--- Text and item location entries ---
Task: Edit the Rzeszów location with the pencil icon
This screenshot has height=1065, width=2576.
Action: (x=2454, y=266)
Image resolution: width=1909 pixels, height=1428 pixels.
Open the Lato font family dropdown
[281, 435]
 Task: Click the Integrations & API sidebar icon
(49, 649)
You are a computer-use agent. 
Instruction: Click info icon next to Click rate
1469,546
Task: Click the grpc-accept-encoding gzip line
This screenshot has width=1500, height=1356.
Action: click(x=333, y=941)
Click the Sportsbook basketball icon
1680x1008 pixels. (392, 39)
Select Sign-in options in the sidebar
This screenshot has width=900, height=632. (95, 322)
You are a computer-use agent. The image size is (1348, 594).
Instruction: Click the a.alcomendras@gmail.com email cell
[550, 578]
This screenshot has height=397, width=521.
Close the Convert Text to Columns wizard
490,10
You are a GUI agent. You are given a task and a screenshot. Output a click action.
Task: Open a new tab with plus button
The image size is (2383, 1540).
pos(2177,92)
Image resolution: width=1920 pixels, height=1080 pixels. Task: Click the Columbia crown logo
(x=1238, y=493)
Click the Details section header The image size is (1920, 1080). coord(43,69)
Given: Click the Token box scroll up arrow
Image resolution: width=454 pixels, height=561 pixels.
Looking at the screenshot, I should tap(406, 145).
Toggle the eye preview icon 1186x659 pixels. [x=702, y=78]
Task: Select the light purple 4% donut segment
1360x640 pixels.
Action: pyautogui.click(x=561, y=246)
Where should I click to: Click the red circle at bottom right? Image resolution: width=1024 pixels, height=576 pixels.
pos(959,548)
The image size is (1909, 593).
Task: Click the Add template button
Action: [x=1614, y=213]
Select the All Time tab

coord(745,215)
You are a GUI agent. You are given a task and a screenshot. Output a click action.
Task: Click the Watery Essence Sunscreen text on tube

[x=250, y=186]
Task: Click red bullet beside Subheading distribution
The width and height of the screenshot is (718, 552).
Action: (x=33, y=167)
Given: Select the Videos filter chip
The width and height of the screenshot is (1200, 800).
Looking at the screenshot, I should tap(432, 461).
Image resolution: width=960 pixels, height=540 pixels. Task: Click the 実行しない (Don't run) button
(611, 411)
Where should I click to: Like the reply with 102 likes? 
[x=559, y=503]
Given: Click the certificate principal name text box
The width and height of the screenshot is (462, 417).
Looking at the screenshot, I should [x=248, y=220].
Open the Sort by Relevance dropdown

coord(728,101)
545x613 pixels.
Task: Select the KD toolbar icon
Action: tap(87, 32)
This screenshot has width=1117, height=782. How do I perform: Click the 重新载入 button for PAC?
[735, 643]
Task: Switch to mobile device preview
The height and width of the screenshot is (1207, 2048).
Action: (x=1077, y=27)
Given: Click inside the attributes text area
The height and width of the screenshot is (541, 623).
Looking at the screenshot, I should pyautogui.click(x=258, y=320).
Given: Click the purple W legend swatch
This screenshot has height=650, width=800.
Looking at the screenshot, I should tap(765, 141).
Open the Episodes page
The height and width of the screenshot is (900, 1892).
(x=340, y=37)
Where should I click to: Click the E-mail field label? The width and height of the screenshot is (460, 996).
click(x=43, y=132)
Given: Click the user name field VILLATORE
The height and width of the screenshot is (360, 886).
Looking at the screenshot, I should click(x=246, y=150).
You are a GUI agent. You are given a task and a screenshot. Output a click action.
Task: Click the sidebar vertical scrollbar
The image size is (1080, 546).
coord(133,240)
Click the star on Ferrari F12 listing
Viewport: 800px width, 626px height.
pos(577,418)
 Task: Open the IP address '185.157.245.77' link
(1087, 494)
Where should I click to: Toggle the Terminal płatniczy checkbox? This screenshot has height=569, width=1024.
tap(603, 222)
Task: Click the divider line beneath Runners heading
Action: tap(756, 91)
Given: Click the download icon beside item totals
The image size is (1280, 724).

--- Problem requirements ---
Rewrite the material so that each occurrence of "GUI agent" reads "interface agent", leaving everything else unchanged.

--- Output ---
Task: Edit the Rzeszów location with the pencil icon
This screenshot has height=1065, width=2576.
Action: (x=2454, y=266)
Image resolution: width=1909 pixels, height=1428 pixels.
Open the Lato font family dropdown
[281, 435]
 Task: Click the Integrations & API sidebar icon
(49, 649)
You are a computer-use agent. 
Instruction: Click info icon next to Click rate
1469,546
Task: Click the grpc-accept-encoding gzip line
This screenshot has width=1500, height=1356.
Action: click(x=333, y=941)
Click the Sportsbook basketball icon
1680x1008 pixels. (392, 39)
Select Sign-in options in the sidebar
This screenshot has width=900, height=632. (95, 322)
You are a computer-use agent. The image size is (1348, 594).
Instruction: Click the a.alcomendras@gmail.com email cell
[550, 578]
This screenshot has height=397, width=521.
Close the Convert Text to Columns wizard
490,10
You are a interface agent. You are given a task and a screenshot. Output a click action.
Task: Open a new tab with plus button
The image size is (2383, 1540).
pos(2177,92)
Image resolution: width=1920 pixels, height=1080 pixels. Task: Click the Columbia crown logo
(x=1238, y=493)
Click the Details section header The image size is (1920, 1080). coord(43,69)
Given: Click the Token box scroll up arrow
Image resolution: width=454 pixels, height=561 pixels.
Looking at the screenshot, I should tap(406, 145).
Toggle the eye preview icon 1186x659 pixels. [x=702, y=78]
Task: Select the light purple 4% donut segment
1360x640 pixels.
Action: pyautogui.click(x=561, y=246)
Where should I click to: Click the red circle at bottom right? Image resolution: width=1024 pixels, height=576 pixels.
pos(959,548)
The image size is (1909, 593).
Task: Click the Add template button
Action: [x=1614, y=213]
Select the All Time tab

coord(745,215)
You are a interface agent. You are given a task and a screenshot. Output a click action.
Task: Click the Watery Essence Sunscreen text on tube

[x=250, y=186]
Task: Click red bullet beside Subheading distribution
The width and height of the screenshot is (718, 552).
Action: (x=33, y=167)
Given: Select the Videos filter chip
The width and height of the screenshot is (1200, 800).
Looking at the screenshot, I should tap(432, 461).
Image resolution: width=960 pixels, height=540 pixels. Task: Click the 実行しない (Don't run) button
(611, 411)
Where should I click to: Like the reply with 102 likes? 
[x=559, y=503]
Given: Click the certificate principal name text box
The width and height of the screenshot is (462, 417).
Looking at the screenshot, I should [x=248, y=220].
Open the Sort by Relevance dropdown

coord(728,101)
545x613 pixels.
Task: Select the KD toolbar icon
Action: tap(87, 32)
This screenshot has width=1117, height=782. How do I perform: Click the 重新载入 button for PAC?
[735, 643]
Task: Switch to mobile device preview
The height and width of the screenshot is (1207, 2048).
Action: (x=1077, y=27)
Given: Click inside the attributes text area
The height and width of the screenshot is (541, 623).
Looking at the screenshot, I should pyautogui.click(x=258, y=320).
Given: Click the purple W legend swatch
This screenshot has height=650, width=800.
Looking at the screenshot, I should tap(765, 141).
Open the Episodes page
The height and width of the screenshot is (900, 1892).
(x=340, y=37)
Where should I click to: Click the E-mail field label? The width and height of the screenshot is (460, 996).
click(x=43, y=132)
Given: Click the user name field VILLATORE
The height and width of the screenshot is (360, 886).
Looking at the screenshot, I should click(x=246, y=150).
You are a interface agent. You are given a task and a screenshot. Output a click action.
Task: Click the sidebar vertical scrollbar
The image size is (1080, 546).
coord(133,240)
Click the star on Ferrari F12 listing
Viewport: 800px width, 626px height.
pos(577,418)
 Task: Open the IP address '185.157.245.77' link
(1087, 494)
Where should I click to: Toggle the Terminal płatniczy checkbox? This screenshot has height=569, width=1024.
tap(603, 222)
Task: Click the divider line beneath Runners heading
Action: tap(756, 91)
Given: Click the download icon beside item totals
The image size is (1280, 724).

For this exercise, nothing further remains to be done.